"Göç konusunda Türkiye transit ülke konumundan hedef ülke konumuna geldi”
Afganistan’dan gelen göç dalgasının etkileri hakkında açıklamalarda bulunan Siyaset Bilimci Dr. Fırat Demirkol, “Kısa süre içerisinde ortaya çıkan yoğun göç dalgaları göç etmek zorunda kalan kişiler ile birlikte göç alan toplum açısından da zorluklar ortaya çıkarıyor. Bu durum toplumsal huzuru ve kamu güvenliğini tehdit eder duruma gelebilir” diye konuştu.
“TÜRKİYE HEDEF ÜLKE KONUMUNA GELDİ”
Türkiye’nin bulunduğu coğrafya itibari ile geçmişten günümüze göç yollarının önemli bir noktası olduğunu ifade eden İstanbul Gelişim Üniversitesi’nden Dr. Öğr. Üyesi Fırat Demirkol, “Geçmiş dönemlerde daha çok transit ülke konumunda bulunan Türkiye yaklaşık son 10 yıllık süre içerisinde özellikle Suriye iç savaşı ile birlikte hedef ülke konumuna da geldi ve milyonlarca kişi Türkiye’ye sığındı. Bu durum iç siyasetinde önemli bir gündem maddesi haline geldi” dedi.
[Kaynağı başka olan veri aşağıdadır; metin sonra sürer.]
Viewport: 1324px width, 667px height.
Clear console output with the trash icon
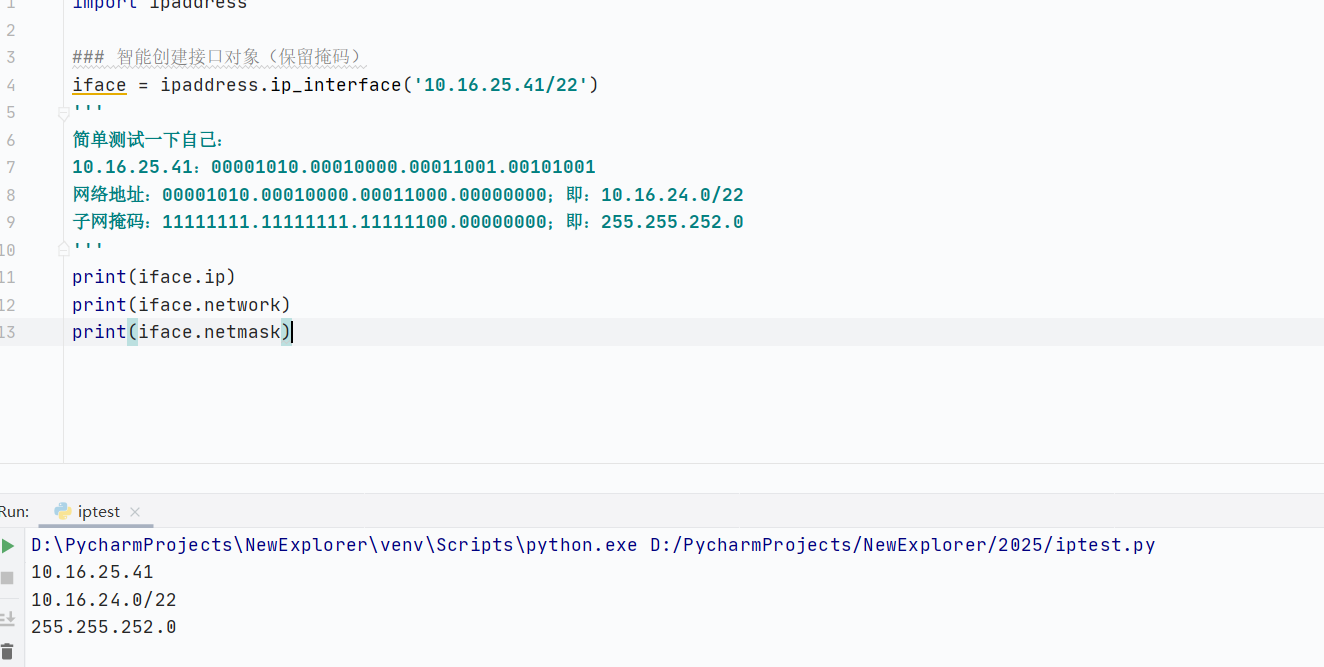point(8,651)
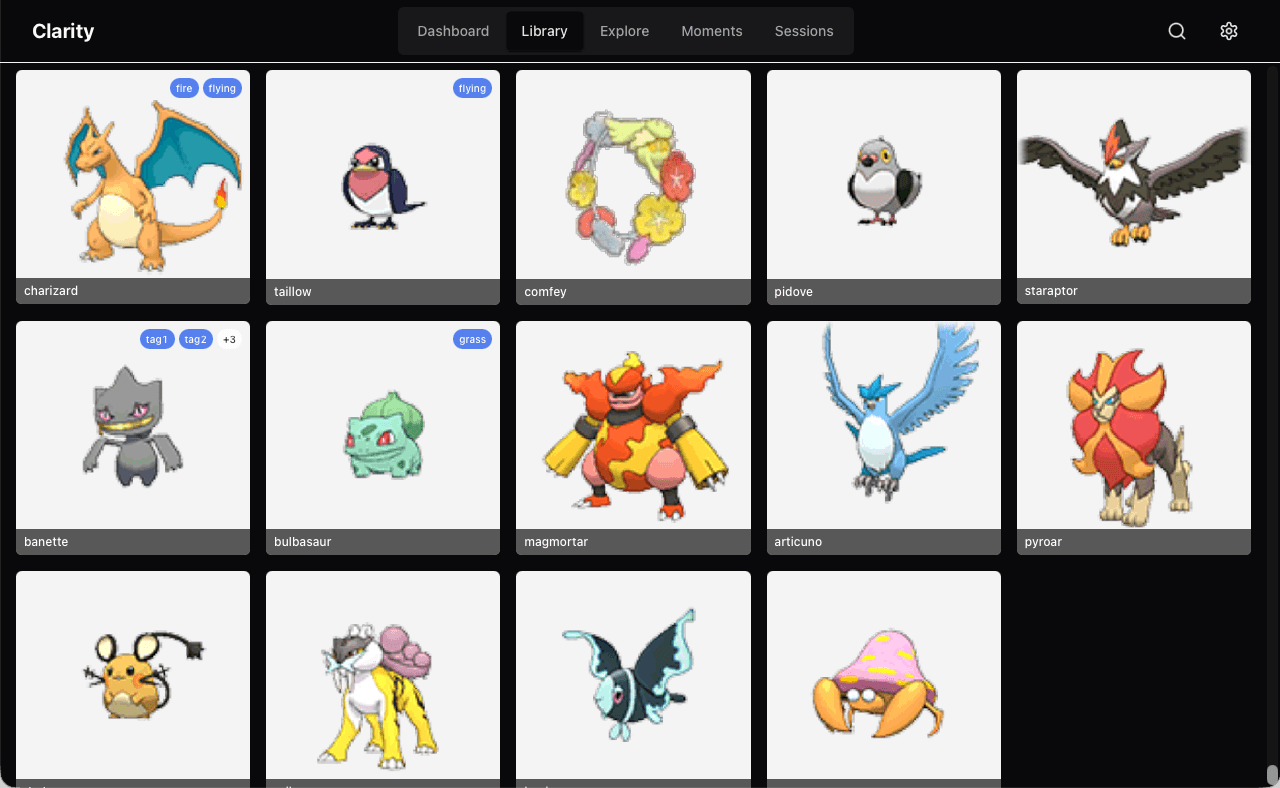Click the Clarity logo text
The width and height of the screenshot is (1280, 788).
63,31

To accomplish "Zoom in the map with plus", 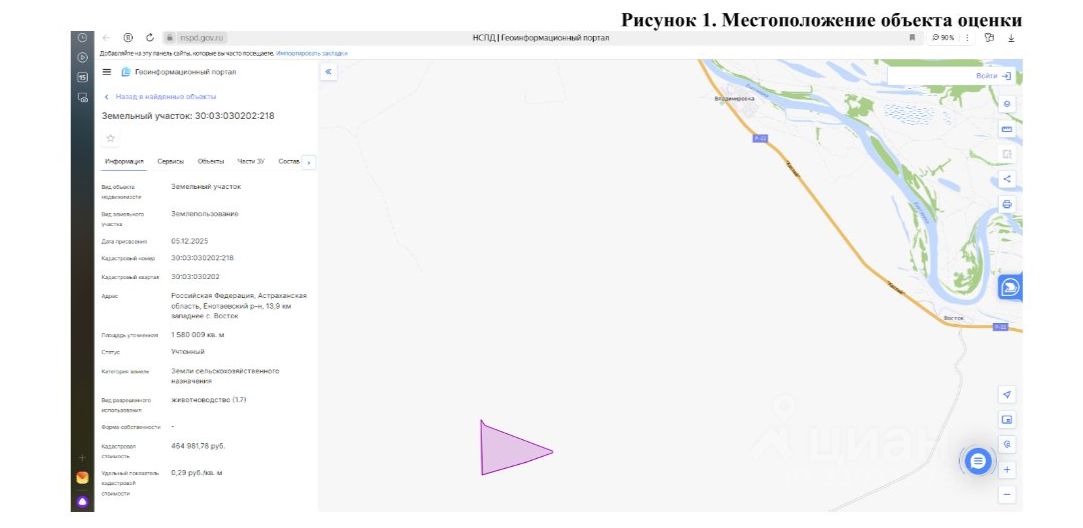I will [x=1006, y=470].
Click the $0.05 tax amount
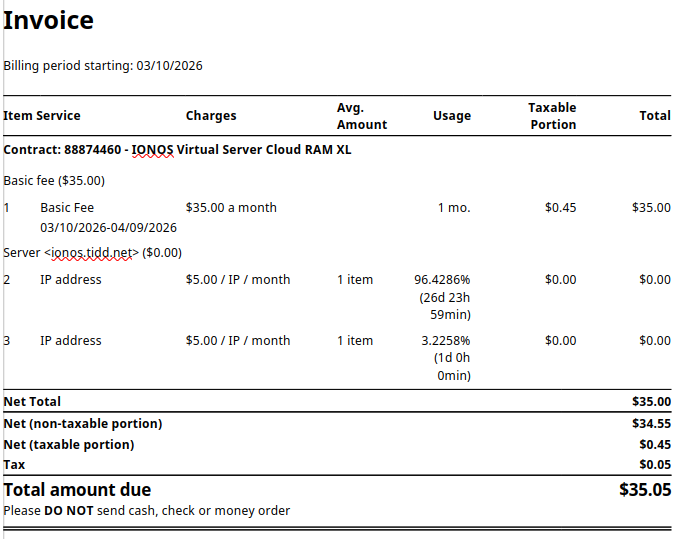684x539 pixels. point(655,465)
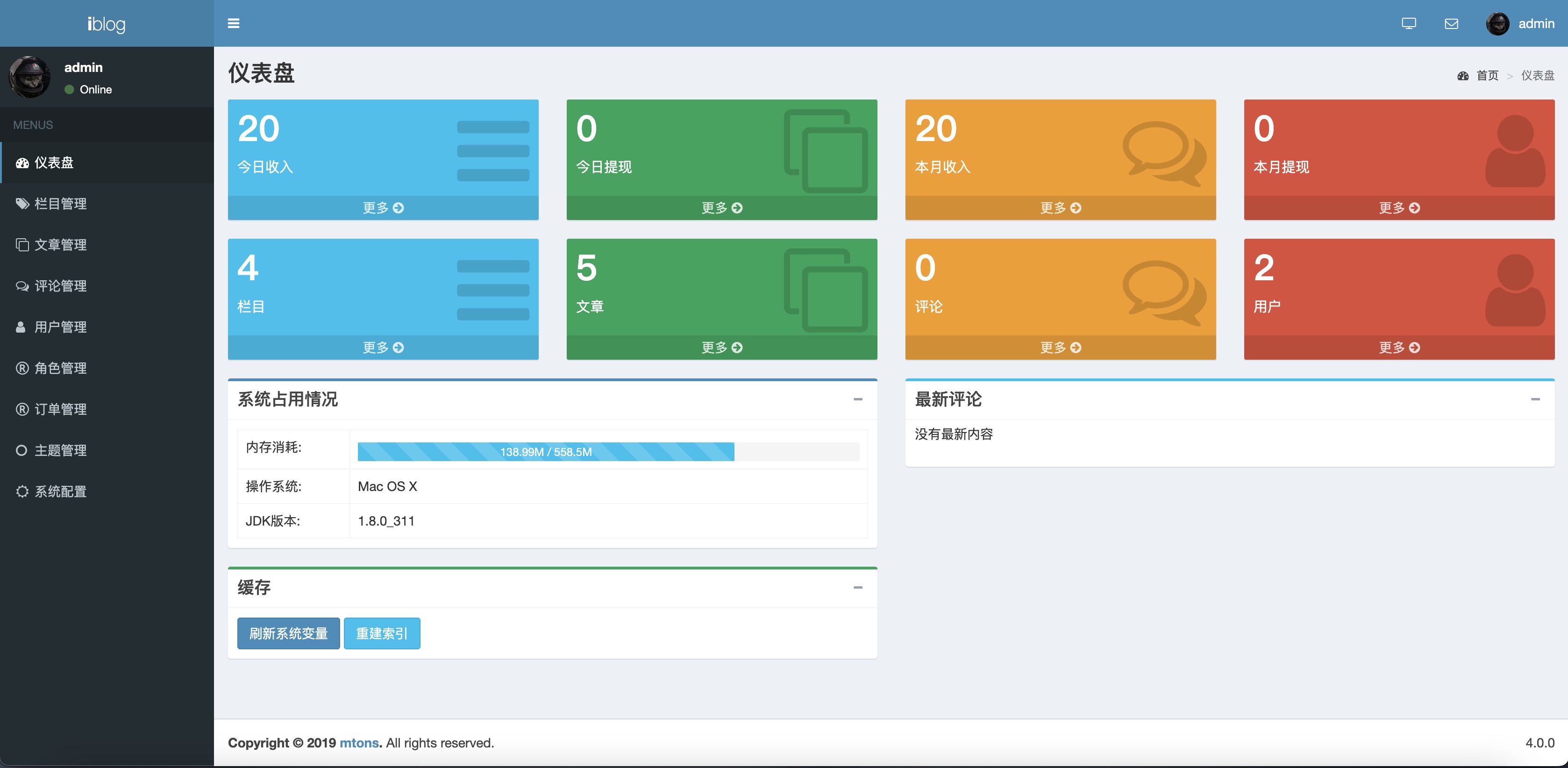Viewport: 1568px width, 768px height.
Task: Select the 文章管理 copy icon in sidebar
Action: click(x=22, y=245)
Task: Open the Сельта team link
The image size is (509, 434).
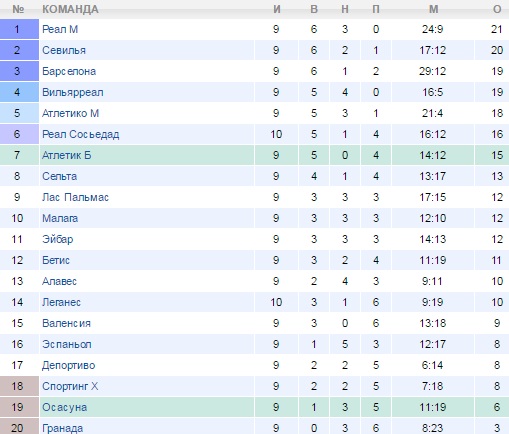Action: (x=60, y=176)
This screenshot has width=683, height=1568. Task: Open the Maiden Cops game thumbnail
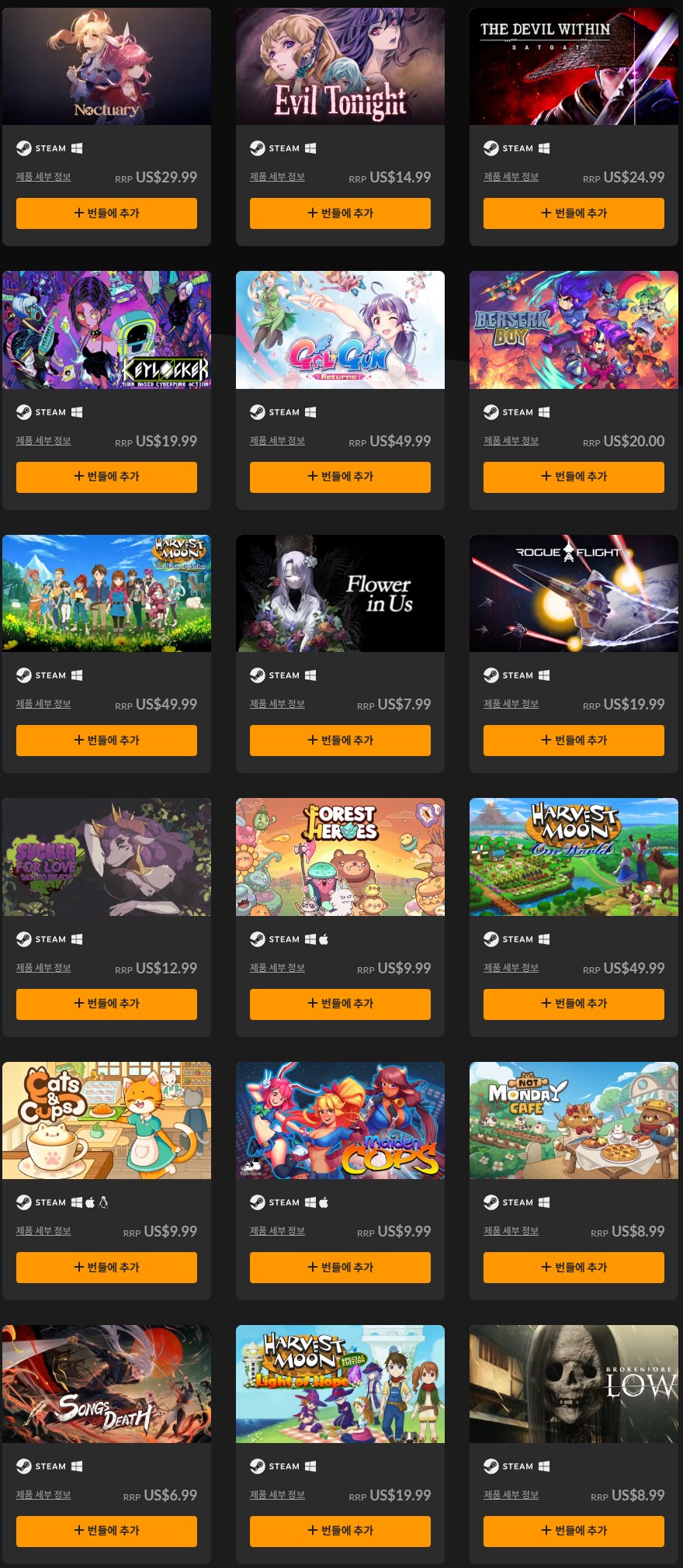click(340, 1121)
“TÜRKİYE’NİN TEK BAŞINA GÖĞÜSLEMESİ MÜMKÜN DEĞİL”
Göç ya da mülteci konusunun birçok boyutu bulunduğunun altını çizen Demirkol, “İnsani, ekonomik, askeri, hukuki ve kültürel boyutları konunun değerlendirilme alanlarını ve bakış açısını farklılaştırıyor. Türkiye, Suriye iç savaşı ile yoğun şekilde başlayan göç dalgasının etkilerini henüz atlatmamışken bu sefer Afganistan’dan yoğun bir göç dalgası ihtimali ile karşı karşıya kaldı. Bu durum sorunun uluslararası boyutu ile birlikte Türkiye’nin iç siyaseti açısından da önemli bir tartışma konusu haline geldi. Özellikle AB’nin Türkiye’yi bir tampon bölge gibi kullanmak istemesi ve bu bölgede meydana gelen bu nüfus hareketlerini Türkiye içerisinde tutma çabası insani, hukuki, ekonomik ve sosyal anlamda birçok sorunu birlikte getiriyor. Bölgemizde meydana gelen bu insani dramlar neticesindeki göç dalgasının Türkiye tarafından tek başına göğüslenmesi mümkün gözükmüyor” ifadelerini kullandı.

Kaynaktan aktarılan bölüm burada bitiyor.